Risk Factors for Neuropsychiatric Symptoms in Dementia: The Cache County Study
International Journal of Geriatric Psychiatry
Objective: To investigate the probability of individual neuropsychiatric symptoms in dementia patients as a function of eight risk factors. Methods: In the Cache County Study, we administered the Neuropsychiatric Inventory (NPI) to 328 dementia patients at baseline. Approximately 18 months later, we re-administered the NPI to 184 participants available for follow-up. Generalized estimating equation methods were used to model the probability of individual neuropsychiatric symptoms as a function of: gender, age, education, dementia type and severity, APOE status, time of observation, and general medical health.
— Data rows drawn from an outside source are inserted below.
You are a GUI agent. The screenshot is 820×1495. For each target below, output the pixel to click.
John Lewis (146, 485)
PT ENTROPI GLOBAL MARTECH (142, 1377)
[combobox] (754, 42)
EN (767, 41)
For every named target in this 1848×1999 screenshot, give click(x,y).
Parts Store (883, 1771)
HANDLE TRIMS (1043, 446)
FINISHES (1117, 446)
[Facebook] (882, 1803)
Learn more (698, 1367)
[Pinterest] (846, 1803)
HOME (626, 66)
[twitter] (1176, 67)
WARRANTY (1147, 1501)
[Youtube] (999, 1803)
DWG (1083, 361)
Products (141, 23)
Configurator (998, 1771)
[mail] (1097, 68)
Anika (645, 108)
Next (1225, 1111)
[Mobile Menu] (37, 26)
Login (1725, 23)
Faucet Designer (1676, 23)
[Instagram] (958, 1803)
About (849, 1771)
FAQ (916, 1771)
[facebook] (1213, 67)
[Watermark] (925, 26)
Results: Women showed increased tendency toward anxiety, [odds ratio (OR) 2.22, 95% confidence interval (CI) 1.31-3.76] and delusions (OR 2.15, CI 1.22-3.78), but older persons of both sexes showed less tendency toward anxiety. Dementia severity increased the tendency toward hallucinations and agitation (OR 2.42, CI 1.81-3.23) and decreased risk of depression. Positive APOE 4 status increased the tendency toward aberrant motor behavior (OR 1.84, CI 1.05-3.22). Among dementia diagnoses, those with Alzheimer's disease showed decreased tendency toward agitation (OR 0.58, CI 0.35-0.95), depression (OR 0.56, CI 0.33-0.96) and disinhibition (OR 0.46, CI 0.24-0.88). Later time of observation increased risk of aberrant motor behavior and delusions, and more serious medical comorbidity increased risk of, agitation, irritability, disinhibition, and aberrant motor behavior. Conclusions: Gender, age, dementia severity, APOE 4, dementia diagnosis, time of observation, and general medical health appear to influence the occurrence of individual neuropsychiatric symptoms.
Steinberg M, Corcoran C, Tschanz JT, Huber C, Welsh-Bohmer K, Norton MC, Zandi P, Breitner JCS, Steffens DC, Lyketsos CG. Risk factors for neuropsychiatric symptoms in dementia: The Cache County Study. Int J Geriatr Psychiatry. 2006 Sep;21(9):824-830.